▸ Exercise objective
Beneath this task are the entries; from the line with "How do I perform: Click" through the last one, transcribe every line exactly and nothing else, skipping pictures.

▸ Stored data entries
+-------+
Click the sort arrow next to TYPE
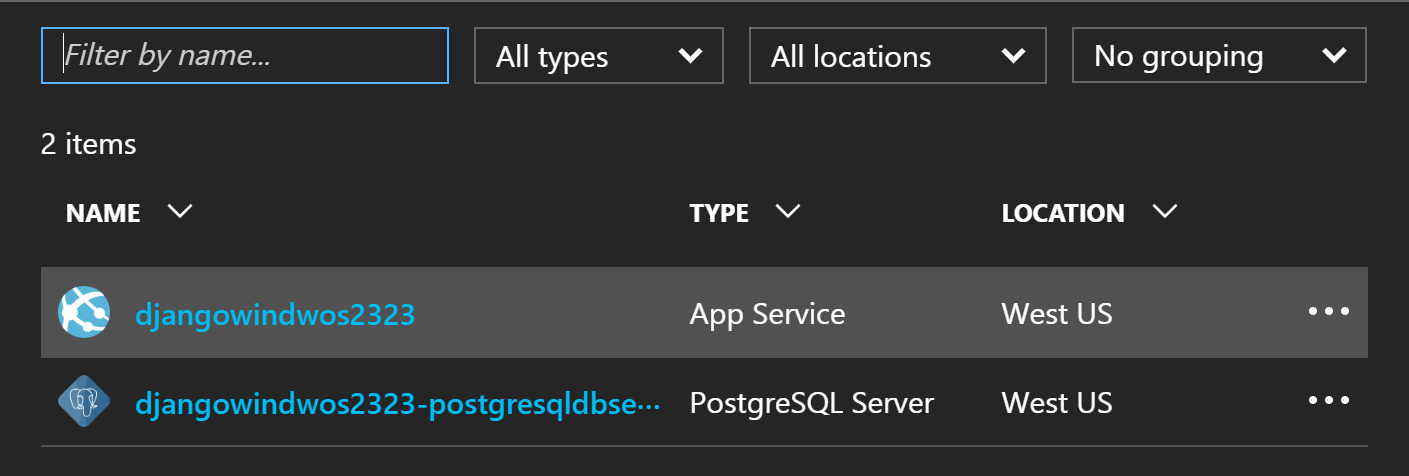1409x476 pixels. point(788,212)
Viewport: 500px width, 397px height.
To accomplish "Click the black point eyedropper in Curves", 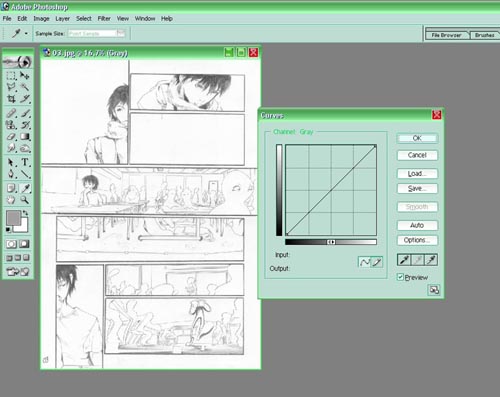I will tap(404, 260).
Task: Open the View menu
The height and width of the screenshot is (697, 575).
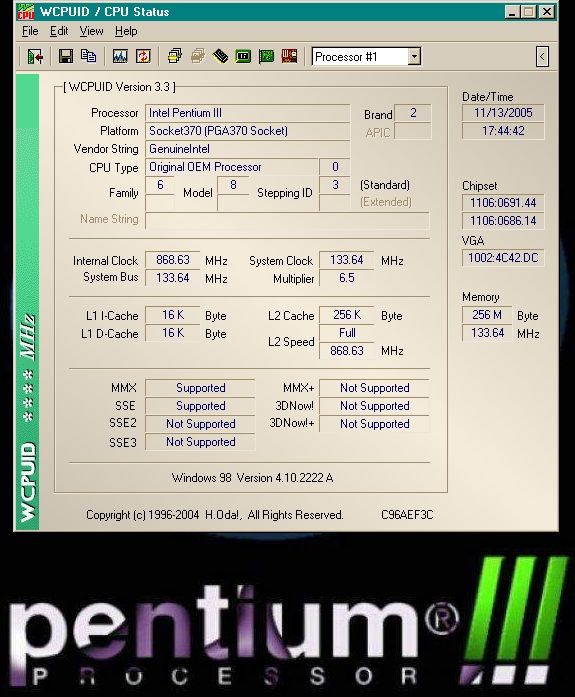Action: pos(91,31)
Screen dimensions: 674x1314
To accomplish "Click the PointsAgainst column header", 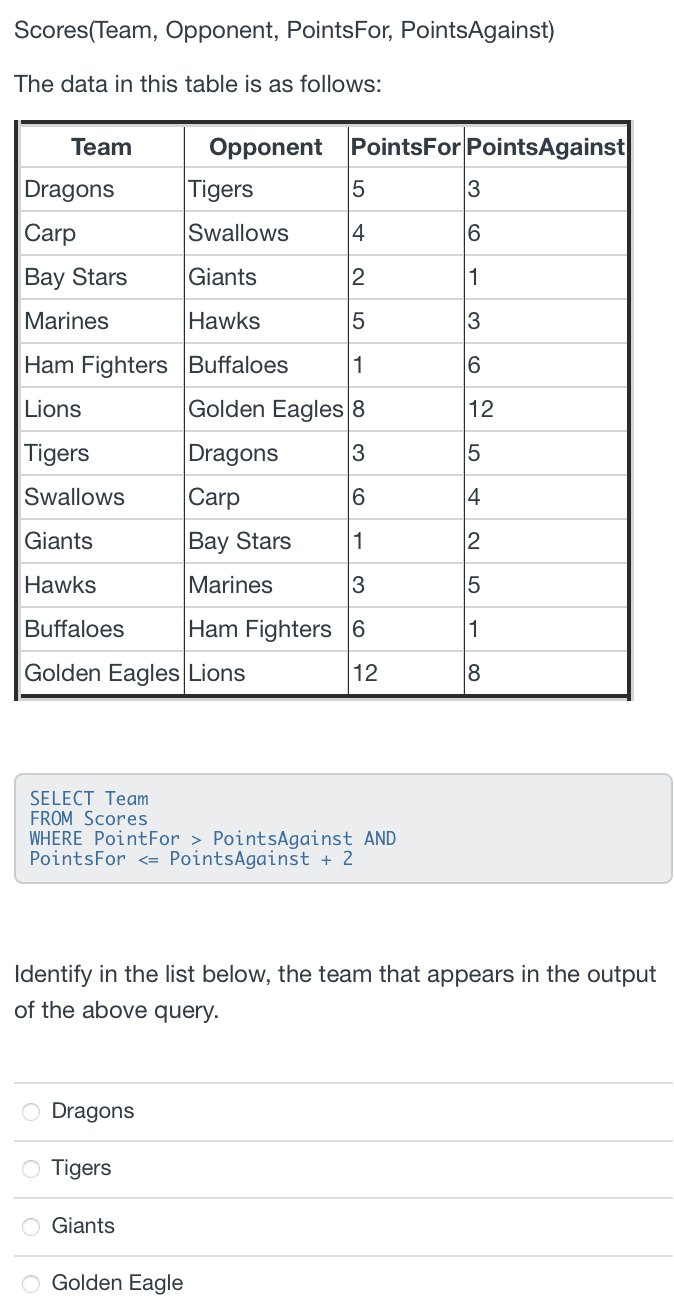I will tap(545, 146).
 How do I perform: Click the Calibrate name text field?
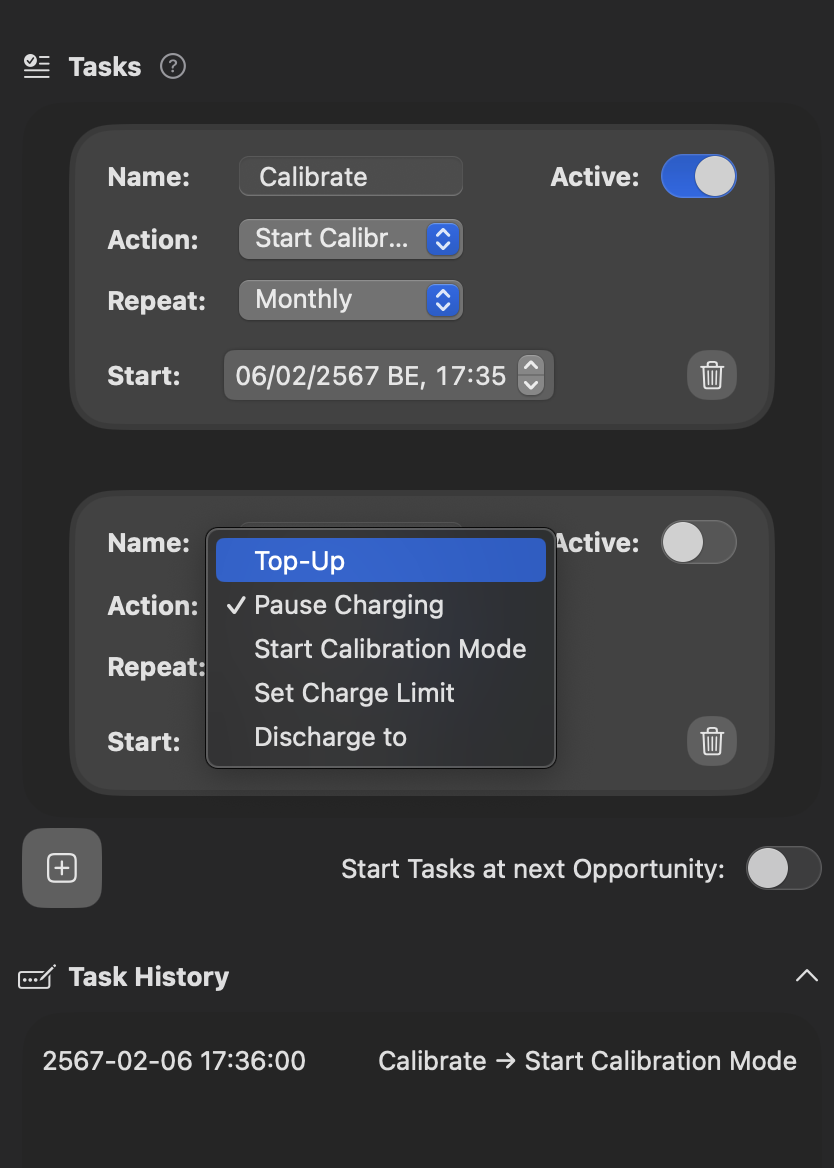350,177
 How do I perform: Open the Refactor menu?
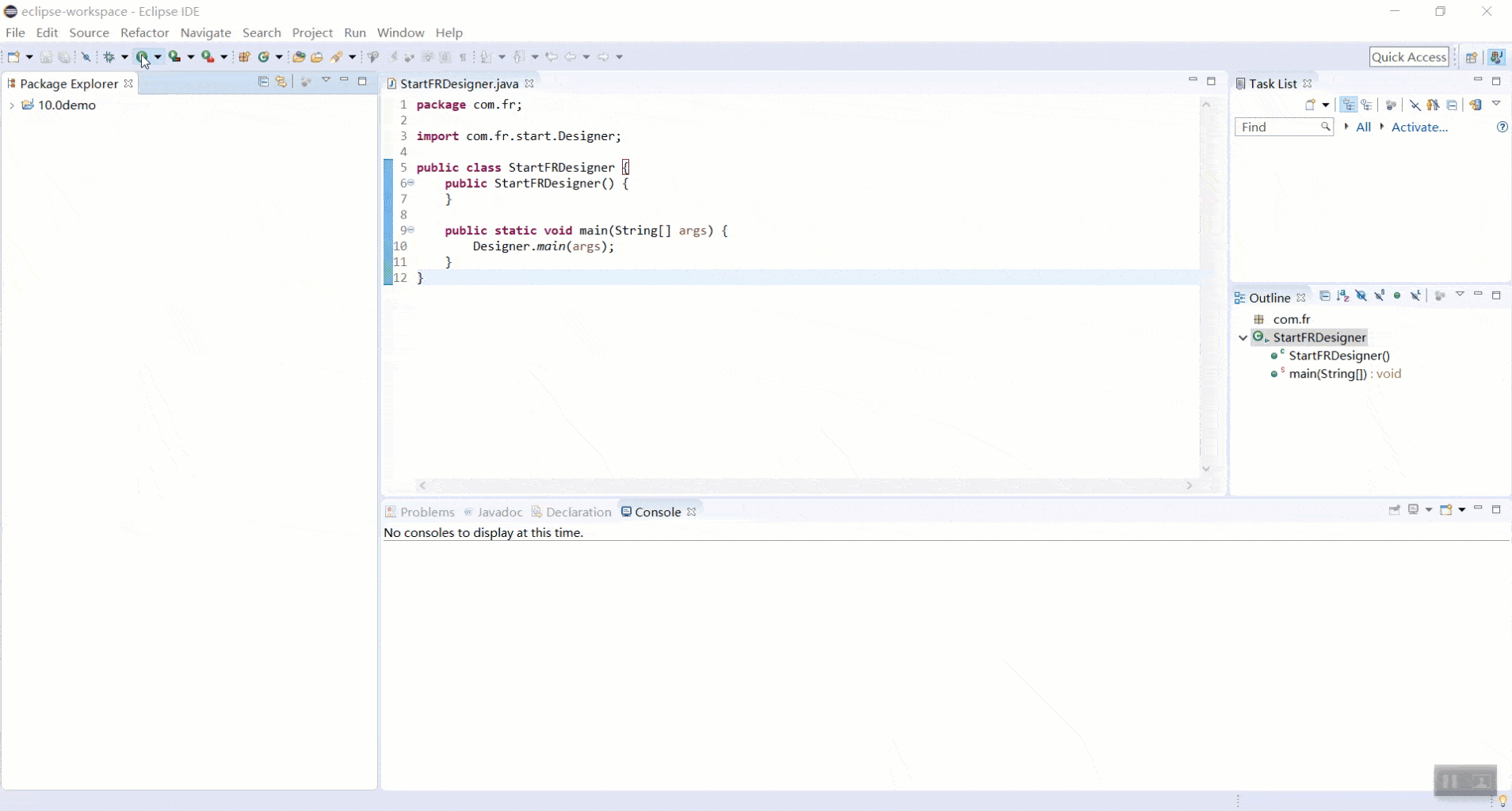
+-------+
▸ Response box
 How do I perform: Click the Calibrate name text field?
350,177
 How do I perform: Open the Refactor menu?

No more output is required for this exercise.